Mahatma Gandhi once said, “A nation’s culture resides in the hearts and in the souls of its people.”
At CSU’s annual World Unity Fair, put on by the Office of International Programs, students and community members have the chance to witness exactly that.
The World Unity Fair offers interactive presentations for people of every age to learn from. Audience members have the opportunity to experience customs, cuisines and much more from cultures all across the globe.
“CSU and the cultural student orgs here have a very unique role to play in bringing the world to this small town in Northern Colorado,” said Aimee Nord, Program Coordinator for the Office of International Programs. “I’ve learned since coming here, this is the biggest event of its kind north of Denver and it’s amazing. You hear that 2,000 to 3,000 people come every year to see this, and it’s so neat to see what these international students can offer.”
There will be approximately 23 different international student groups representing cultures around the world.
“The richness of their heritage is all coming together in a kaleidoscope,” Nord said.
The World Unity Fair will be celebrating its 60th anniversary this year and public interest only continues to grow.
“Such an event provides a great opportunity for the community to get to know more about the international community, whose population and diversity has been growing super rapidly in the past few years,” said Anix Zhang, student coordinator for the Office of International Programs.

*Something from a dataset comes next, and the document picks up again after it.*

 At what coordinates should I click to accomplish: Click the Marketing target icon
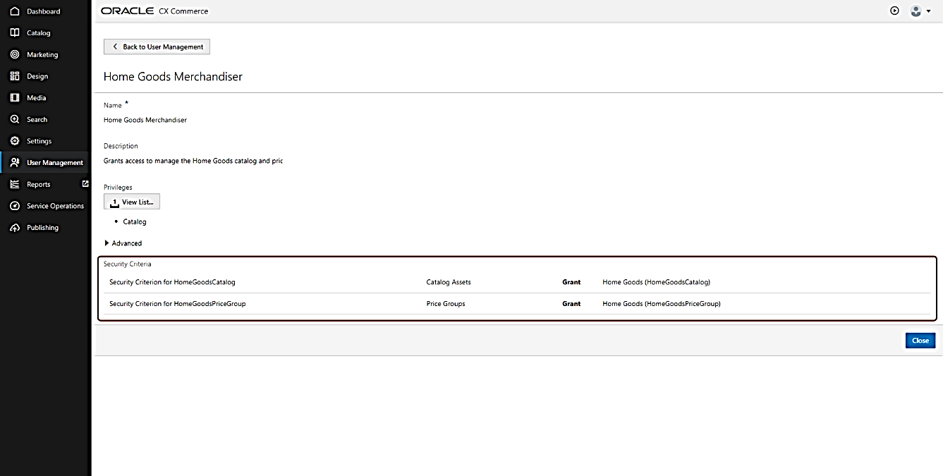pos(15,54)
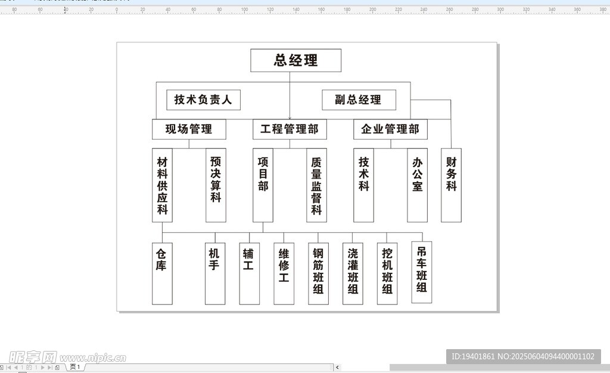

Zhang started working for the Office of International Programs about a year ago and has witnessed firsthand the joy it brings these students to share their cultures.
“Now having many, many friends from different countries, the thing I enjoy most is talking to them about their cultures,” Zhang said. “The World Unity Fair gives them the chance to represent their cultures, and it will be hard not to notice their big, pretty smiles when they are showing their cultures to the others.”
The primary goal of this event is to educate and promote tolerance.
Ahmed Alshareef is a CSU sophomore chemical and biological engineering major. Alshareef came to the US from Saudi Arabia to study when he was 18-years-old.
“It wasn’t easy at all,” Alshareef admits. “But people here are incredibly nice and open and willing to know other peoples’ culture and point of view.”
Alshareef not only wants to share his culture, but learn about others.
“I chose to study in the US, not because education in Saudi Arabia isn’t good, I came to get a better understanding on culture and people, and take some good ideas back to my country to make a change in the Saudi community,” Alshareef said.
While general education is important, something special can be said about learning from the experiences of your peers.
“Studying here is more about the incredible experience and life lesson than just getting a college degree,” Alshareef said.
Discover new cultures for yourself at the World Unity Fair. The event takes place this Saturday, Nov. 11 from 3p.m. to 9p.m. at the UCA and is free and open to the public. More information can be found at www.isss.colostate.edu.